The Mansion House

Sleaford and Kesteven High School Ltd. was founded by a group of local businessmen and housed in 62 Southgate, a town-house constructed by local architect and builder Charles Kirk for himself in 1850. When teaching commenced, on 5 May 1902, the headmistress, Margaret Kate Lewer, presided over 23 pupils, including 8 boarders; by 1909, 62 girls were on roll and over the next quarter of a century, the numbers at the school increased to 350. Run by a board of nine directors with W. V. R. Fane of Fulbeck Hall as chair, the school operated independently until it was taken over by the local education authority in 1919.

As the school increased in size, buildings were added to its grounds. The first were wooden huts, installed shortly after the end of the First World War, which provided the school with an assembly hall, office space and classrooms. A brick block was completed in 1924, followed by an extension to the original house three years later. Kesteven County Council planned to rebuild the school in 1930, but this never came to fruition; instead, the school had to wait for prefabricated classrooms to be added in 1946–7.
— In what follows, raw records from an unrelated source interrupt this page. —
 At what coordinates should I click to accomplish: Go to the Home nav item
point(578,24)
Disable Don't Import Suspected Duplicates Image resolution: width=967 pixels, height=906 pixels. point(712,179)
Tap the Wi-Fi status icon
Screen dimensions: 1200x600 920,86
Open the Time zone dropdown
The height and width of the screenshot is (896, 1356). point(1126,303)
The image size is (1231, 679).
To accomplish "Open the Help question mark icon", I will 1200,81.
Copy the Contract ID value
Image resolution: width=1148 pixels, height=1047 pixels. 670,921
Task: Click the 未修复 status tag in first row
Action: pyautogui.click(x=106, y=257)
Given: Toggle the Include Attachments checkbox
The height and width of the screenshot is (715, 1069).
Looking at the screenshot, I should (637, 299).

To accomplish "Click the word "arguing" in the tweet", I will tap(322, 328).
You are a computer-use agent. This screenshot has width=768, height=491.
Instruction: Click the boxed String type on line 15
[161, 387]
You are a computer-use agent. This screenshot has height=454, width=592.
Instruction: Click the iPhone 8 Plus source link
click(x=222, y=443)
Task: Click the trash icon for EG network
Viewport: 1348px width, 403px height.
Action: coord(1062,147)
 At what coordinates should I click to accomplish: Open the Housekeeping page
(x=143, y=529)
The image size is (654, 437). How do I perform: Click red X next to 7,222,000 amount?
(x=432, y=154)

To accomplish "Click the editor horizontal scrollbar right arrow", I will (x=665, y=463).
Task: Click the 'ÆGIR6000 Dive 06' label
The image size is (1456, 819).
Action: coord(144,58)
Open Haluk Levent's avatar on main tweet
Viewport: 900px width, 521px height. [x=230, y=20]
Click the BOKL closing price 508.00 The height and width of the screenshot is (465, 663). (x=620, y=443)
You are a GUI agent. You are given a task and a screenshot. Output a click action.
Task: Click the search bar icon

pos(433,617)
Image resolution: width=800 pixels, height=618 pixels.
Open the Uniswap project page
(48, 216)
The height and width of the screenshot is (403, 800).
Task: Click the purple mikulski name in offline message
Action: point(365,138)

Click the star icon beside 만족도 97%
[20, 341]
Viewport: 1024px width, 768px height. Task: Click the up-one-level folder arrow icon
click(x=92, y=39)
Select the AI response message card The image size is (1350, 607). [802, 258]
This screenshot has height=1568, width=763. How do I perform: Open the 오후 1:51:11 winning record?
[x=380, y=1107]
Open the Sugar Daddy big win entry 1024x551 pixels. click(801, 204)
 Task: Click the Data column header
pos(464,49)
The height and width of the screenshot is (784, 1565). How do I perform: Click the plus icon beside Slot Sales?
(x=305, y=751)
1901, Mansion House – Mrs. Julia Kirk

Julia Kirk was the wife of Charles Kirk of Kirk and Parry. Kirk and Parry were architects of the highest order who designed and built the Whitehaven Docks and Liverpool Central Station. Their influence on Sleaford cannot be overstated – Sleaford Corn Exchange, the Northgate Almshouses, Alvey’s School, Lafford Terrace, the Sleaford Vicarage and many, many more buildings were their works. The Mansion House itself was originally built as a home for the Kirks but, when they moved out of the town itself, the building was converted to a school – the Sleaford and Kesteven High School.